Partner Paul Brehony comments on the government publishing its response to the consultation on ‘The Future of Insolvency Regulation’ in CDR News.

Paul’s comments were published in CDR News, 12 September 2023, and can be found here

Dispute-resolution lawyers who have been keenly awaiting the UK government’s plans to revamp the insolvency sector’s regulatory framework will have to wait no longer after today’s (12 September) announcement of a major shake-up which, the government claims, will “modernise the framework, increase transparency, and bolster confidence in regulation”. A key aspect of this reform is the introduction of new regulations that mandate firms offering insolvency services to be regulated, similar to other regulated sectors such as audit and legal services. At present, only individual insolvency practitioners (IPs) are regulated, which means their firms cannot be held accountable for failures.

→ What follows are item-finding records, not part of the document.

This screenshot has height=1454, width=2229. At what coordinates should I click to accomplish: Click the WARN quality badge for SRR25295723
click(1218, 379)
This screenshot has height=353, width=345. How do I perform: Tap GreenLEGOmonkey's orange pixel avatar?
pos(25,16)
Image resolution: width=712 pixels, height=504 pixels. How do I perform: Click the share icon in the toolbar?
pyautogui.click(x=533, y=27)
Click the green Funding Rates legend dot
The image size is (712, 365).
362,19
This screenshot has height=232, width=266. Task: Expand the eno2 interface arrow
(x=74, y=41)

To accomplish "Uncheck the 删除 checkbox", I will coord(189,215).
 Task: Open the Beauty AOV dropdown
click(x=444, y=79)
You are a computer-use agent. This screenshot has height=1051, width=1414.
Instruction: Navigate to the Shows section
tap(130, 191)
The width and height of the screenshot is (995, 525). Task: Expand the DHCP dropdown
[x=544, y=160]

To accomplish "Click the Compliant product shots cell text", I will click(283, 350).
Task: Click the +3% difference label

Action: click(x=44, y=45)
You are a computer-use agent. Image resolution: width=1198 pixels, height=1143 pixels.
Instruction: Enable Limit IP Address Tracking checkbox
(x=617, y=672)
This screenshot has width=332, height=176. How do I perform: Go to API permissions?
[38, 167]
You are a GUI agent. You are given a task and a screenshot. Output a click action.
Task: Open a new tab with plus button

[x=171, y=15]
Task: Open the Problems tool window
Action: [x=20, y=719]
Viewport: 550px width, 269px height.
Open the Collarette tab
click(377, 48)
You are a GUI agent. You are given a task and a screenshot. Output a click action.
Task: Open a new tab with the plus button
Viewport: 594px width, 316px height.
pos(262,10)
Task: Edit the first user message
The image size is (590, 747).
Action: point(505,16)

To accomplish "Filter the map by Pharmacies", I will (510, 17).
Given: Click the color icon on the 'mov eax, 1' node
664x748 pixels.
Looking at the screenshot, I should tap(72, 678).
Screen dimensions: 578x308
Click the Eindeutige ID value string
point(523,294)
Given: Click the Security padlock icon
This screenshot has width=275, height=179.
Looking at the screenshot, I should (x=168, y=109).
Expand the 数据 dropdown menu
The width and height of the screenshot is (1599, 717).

Commenting on the government’s response to the consultation, Paul Brehony, a partner at Signature Litigation said:

“Generally fairly well received, but it is interesting to note that one of HMG’s central objectives– namely streamlining the existing, rather sprawling regulatory regime across a number of Regulated Professional bodies into a single statutory regulator has been shelved – at least for now. Apparently around concerns that existing structural conflicts of interest would simply be re-housed in a different equally challenging context. (e.g., a government regulator supervising Carillion). The more micro issue of firm regulation itself proved less controversial – providing there was sufficient flexibility baked in. It envisages that firms would need to meet certain minimum requirements in order to be authorised. For example, requirements as to financial resilience and solvency, holding sufficient insurance, employing and training sufficient qualified and non-qualified staff to effectively administer the number of appointments being taken by practitioners at the firm, and others. Hard to take issue with these criteria.

A point to bear in mind in relation to the consultancy period which the government’s response addresses is that its opening in December 2021 coincided (almost exactly) with the end of the final lockdown – and then closed within three months. In the context of insolvency in particular, it is arguable we are looking at the world through a slightly different prism now. Might this have affected responses?  

These changes will take place where Parliamentary time allows – as we have seen from the glacial progress of Audit reform – to the extent primary legislation will be required to roll this out – no one should hold their breath.”